Installation instructions

You can either install BGSLibrary via pre-built binary package or build it from source.

Supported Compilers:

  • GCC 4.8 and above
  • Clang 3.4 and above
  • MSVC 2015, 2017, 2019 or newer

Other compilers might work, but are not officially supported. The bgslibrary requires some features from the ISO C++ 2014 standard.

🚀 Build Using Pixi (Recommended)

Pixi provides a clean and reproducible way to build BGSLibrary with no manual OpenCV installation. It works on macOS, Linux, and Windows (WSL recommended).

0. Install Pixi
curl -fsSL https://pixi.sh/install.sh | sh

Restart your terminal after installation.

1. Dependencies and build tasks are preconfigured

The repository already ships a pixi.toml that declares all build dependencies — OpenCV, CMake, Ninja, compilers and pkg-config, plus Python and NumPy for the Python wrapper — and all the build tasks used below.
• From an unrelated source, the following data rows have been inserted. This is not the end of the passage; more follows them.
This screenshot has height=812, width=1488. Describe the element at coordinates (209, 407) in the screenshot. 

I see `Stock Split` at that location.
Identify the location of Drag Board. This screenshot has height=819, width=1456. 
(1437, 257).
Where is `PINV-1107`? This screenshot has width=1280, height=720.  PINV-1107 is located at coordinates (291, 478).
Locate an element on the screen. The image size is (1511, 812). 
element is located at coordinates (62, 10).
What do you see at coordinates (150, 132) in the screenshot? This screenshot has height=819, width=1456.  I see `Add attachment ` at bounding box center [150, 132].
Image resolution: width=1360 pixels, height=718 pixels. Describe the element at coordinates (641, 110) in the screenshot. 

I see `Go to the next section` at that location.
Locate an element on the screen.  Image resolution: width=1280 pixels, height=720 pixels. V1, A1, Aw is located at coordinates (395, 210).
Just clone the repository; there is no need to run pixi init or add anything by hand.

List the available tasks at any time with:

pixi task list
2. Activate the Pixi environment
pixi shell
3. Configure the build
pixi run configure
4. Build bgslibrary
pixi run build

This generates:

  • build/bgslibrary
  • build/libbgslibrary_core.*
5. Build the Python wrapper (pybgs)

To build and use the Python bindings (import pybgs):

pixi run build_python     # configure + build pybgs (BGS_PYTHON_SUPPORT=ON, into build_py/)
pixi run install_python   # install pybgs into the Pixi environment's site-packages
python -c "import pybgs"  # verify the import works

pybgs is compiled against the OpenCV, Python and NumPy provided by the Pixi environment, so no system Python or OpenCV installation is required.

6. Build C++ examples (optional)
pixi run build_examples

This produces:

  • examples/build/bgs_demo
  • examples/build/bgs_demo2
7. Run bgslibrary

Camera demo:

pixi run run

Demo using a video file:

pixi run run_bgs_demo

Demo using an image sequence:

pixi run run_bgs_demo2
8. Install bgslibrary into the Pixi environment (optional)
pixi run install

The library and headers go into .pixi/envs/default/

You can then use bgslibrary from other CMake projects in the same environment, for example:

find_package(BGSLibrary REQUIRED)
9. Clean and rebuild

To clean build artifacts:

pixi run clean          # Clean main build
pixi run clean_examples # Clean examples

To rebuild everything from scratch:

pixi run rebuild     # Rebuild main project
pixi run rebuild_all # Rebuild main project + examples

These tasks automatically handle dependencies, ensuring a consistent build state.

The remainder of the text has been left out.